Thursdays in September at 7:00 pm:
From APMReports, WVXU presents four weeks of documentaries that delve into issues facing the nation's educational system.
September 1 - Stuck at Square One: The Remedial Education Trap
When students go to college, they expect to be in college classes. But in fact, four in 10 students end up in basic math and English, relearning what they were supposed to learn in high school. The vast majority of them never get a college degree. What’s going on? Most people point to failures in the nation’s K–12 education system, but this documentary probes deeper, exploring how students are placed into these classes, what skills people really need to be successful in college, and how best to learn those skills.
September 8 - Spare the Rod: Reforming School Discipline
Kids who are suspended or expelled from school are more likely to drop out and more likely to wind up in prison than kids with similar behaviors who are not kicked out. Kids of color are more likely to be suspended or expelled than white kids are. Schools are struggling to reduce suspensions and to find other ways to make sure classrooms are calm and safe. We visit St. Paul, where parents and teachers complain that kids who should be disciplined are disrupting classrooms and causing chaos. And we visit Denver, where a grassroots group pushed the schools to stop suspending their kids and try using a restorative justice approach to discipline instead.
There is virtually no way to make a legal living these days without at least a high school diploma. Still, nearly 20 percent of students don’t finish. Why? This documentary explores what students and teachers are up against in some of the nation’s poorest high schools. We document the progress that has been made at one former “dropout factory” and ask what it would take to help more kids succeed. And we visit one school that literally chases students down to get them to class so they can graduate.

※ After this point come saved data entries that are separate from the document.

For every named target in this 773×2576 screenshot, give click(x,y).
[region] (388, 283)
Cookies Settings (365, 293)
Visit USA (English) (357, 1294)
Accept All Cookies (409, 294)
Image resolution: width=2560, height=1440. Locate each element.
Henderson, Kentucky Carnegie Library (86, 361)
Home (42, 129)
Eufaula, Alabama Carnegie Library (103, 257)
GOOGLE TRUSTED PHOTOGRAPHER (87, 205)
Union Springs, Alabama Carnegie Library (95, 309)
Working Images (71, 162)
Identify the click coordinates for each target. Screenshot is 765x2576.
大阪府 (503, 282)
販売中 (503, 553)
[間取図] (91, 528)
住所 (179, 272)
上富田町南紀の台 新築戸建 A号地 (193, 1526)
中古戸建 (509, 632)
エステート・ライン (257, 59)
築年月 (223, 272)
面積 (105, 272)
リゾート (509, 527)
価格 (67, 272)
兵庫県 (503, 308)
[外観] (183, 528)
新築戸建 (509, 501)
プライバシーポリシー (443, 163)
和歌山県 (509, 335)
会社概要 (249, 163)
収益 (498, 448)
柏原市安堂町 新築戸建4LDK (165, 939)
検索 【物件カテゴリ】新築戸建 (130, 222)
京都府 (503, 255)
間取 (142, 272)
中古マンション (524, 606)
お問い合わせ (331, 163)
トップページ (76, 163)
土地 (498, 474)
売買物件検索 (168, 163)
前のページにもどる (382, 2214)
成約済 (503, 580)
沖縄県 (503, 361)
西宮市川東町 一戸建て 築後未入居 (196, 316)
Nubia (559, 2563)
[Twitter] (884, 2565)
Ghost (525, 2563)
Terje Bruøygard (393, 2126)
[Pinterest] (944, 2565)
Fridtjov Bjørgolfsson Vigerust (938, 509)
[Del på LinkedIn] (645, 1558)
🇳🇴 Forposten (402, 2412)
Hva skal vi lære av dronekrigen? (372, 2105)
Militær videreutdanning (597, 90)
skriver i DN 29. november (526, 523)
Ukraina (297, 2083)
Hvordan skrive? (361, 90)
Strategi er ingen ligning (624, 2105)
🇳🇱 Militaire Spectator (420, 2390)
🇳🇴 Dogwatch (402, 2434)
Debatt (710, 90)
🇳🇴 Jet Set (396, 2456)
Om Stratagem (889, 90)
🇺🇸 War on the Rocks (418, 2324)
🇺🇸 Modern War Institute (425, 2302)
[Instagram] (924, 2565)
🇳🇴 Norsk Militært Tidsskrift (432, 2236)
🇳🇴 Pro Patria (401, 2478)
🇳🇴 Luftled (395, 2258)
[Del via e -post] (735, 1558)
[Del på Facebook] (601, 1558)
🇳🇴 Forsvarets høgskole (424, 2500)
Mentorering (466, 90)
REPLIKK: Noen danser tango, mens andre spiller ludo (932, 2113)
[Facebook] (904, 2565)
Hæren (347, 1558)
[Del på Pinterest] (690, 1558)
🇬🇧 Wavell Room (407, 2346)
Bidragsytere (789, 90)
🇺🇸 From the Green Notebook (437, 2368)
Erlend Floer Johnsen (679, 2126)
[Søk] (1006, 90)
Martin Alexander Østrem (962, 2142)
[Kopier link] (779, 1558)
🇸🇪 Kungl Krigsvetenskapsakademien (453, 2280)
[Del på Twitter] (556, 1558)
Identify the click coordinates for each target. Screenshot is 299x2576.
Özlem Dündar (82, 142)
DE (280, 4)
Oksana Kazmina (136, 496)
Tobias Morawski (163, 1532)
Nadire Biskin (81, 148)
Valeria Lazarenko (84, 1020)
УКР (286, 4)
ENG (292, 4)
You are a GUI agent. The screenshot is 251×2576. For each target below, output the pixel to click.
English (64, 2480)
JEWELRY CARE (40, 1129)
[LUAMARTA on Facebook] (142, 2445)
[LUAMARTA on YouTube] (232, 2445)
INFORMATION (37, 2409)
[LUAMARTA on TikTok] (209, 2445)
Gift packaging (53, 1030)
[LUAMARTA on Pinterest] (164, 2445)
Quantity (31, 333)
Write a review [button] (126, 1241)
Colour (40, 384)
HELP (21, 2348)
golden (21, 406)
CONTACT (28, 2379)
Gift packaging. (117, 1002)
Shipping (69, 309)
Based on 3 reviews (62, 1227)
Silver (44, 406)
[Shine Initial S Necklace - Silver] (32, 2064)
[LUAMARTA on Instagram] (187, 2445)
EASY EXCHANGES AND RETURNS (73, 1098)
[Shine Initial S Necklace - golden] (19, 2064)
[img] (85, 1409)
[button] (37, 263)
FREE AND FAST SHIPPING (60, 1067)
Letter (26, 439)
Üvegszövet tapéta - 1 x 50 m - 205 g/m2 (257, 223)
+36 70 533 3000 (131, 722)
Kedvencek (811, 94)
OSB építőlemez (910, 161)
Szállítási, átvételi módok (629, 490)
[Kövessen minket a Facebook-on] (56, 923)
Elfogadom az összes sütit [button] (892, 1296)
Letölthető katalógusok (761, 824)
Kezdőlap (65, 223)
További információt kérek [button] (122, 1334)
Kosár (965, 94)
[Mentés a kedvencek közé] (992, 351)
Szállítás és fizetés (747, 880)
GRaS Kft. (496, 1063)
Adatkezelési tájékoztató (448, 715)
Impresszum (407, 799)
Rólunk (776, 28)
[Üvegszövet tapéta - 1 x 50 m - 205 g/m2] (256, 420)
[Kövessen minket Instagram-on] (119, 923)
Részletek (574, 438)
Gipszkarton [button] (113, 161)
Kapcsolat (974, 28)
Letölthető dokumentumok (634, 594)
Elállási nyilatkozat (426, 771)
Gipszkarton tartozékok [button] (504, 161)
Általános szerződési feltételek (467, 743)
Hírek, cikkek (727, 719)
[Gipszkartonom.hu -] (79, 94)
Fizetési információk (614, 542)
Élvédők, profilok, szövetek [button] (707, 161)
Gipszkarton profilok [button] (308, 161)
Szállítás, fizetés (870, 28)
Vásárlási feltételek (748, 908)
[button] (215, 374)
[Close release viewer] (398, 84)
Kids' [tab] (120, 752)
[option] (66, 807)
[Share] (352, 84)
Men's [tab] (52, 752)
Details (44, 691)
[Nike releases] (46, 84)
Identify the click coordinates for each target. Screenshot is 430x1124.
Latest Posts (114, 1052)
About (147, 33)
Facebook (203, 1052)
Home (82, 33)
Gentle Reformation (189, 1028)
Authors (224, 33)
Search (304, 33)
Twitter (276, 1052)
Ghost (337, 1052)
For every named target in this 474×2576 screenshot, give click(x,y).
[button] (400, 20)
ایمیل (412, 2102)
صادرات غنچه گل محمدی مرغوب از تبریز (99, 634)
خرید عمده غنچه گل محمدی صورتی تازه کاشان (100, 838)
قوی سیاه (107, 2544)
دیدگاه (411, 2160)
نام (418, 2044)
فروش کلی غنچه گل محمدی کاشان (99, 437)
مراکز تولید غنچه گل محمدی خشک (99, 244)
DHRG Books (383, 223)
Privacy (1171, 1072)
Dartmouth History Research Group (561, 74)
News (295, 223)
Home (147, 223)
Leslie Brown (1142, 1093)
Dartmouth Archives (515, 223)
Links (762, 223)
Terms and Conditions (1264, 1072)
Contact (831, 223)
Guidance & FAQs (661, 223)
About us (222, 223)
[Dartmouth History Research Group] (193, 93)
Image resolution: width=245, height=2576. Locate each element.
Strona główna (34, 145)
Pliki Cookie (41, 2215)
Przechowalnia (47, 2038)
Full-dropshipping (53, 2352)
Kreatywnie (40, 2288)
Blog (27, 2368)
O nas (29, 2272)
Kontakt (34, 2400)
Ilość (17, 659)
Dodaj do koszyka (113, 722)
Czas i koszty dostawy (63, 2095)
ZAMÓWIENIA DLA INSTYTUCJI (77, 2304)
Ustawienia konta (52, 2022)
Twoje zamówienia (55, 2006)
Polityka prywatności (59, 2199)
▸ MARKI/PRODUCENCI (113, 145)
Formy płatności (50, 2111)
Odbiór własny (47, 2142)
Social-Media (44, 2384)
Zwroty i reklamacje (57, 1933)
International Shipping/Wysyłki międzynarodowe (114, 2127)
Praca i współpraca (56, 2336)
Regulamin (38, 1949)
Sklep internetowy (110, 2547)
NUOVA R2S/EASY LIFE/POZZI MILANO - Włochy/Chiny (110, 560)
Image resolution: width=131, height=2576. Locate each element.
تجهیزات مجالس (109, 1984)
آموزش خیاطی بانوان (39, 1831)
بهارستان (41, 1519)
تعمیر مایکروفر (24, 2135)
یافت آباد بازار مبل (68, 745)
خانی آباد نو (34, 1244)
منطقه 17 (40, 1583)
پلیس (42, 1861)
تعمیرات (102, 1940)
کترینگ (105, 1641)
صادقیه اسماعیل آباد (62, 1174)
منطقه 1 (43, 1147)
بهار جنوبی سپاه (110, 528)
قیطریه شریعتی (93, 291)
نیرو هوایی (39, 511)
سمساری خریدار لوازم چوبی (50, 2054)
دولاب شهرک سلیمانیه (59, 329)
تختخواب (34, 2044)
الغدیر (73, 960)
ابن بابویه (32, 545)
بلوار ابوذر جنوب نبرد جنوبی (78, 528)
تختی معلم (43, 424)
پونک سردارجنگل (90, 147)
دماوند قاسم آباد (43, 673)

September 22 - College Behind Bars: Keeping an Idea Alive
For decades, the United States’ prison population has grown exponentially. And today, more than 2 million Americans are incarcerated. But most people who enter prison eventually come out, and every year about 700,000 prisoners return to society. About half of those released will be back behind bars within three years. One of the best, most cost-effective ways to reduce recidivism is to provide education to inmates. In this documentary, we explore the history of educational programs in prison; examine their effect on incarcerated individuals and on society; and ask why they are not more widespread. We follow a class of imprisoned students trying to make their way through their first semester, from orientation through final exams. And we visit a women’s facility where a group of inmates, led by a former prison guard-turned-professor, have been publishing a body of research that’s changing historians’ understanding of the history of prisons.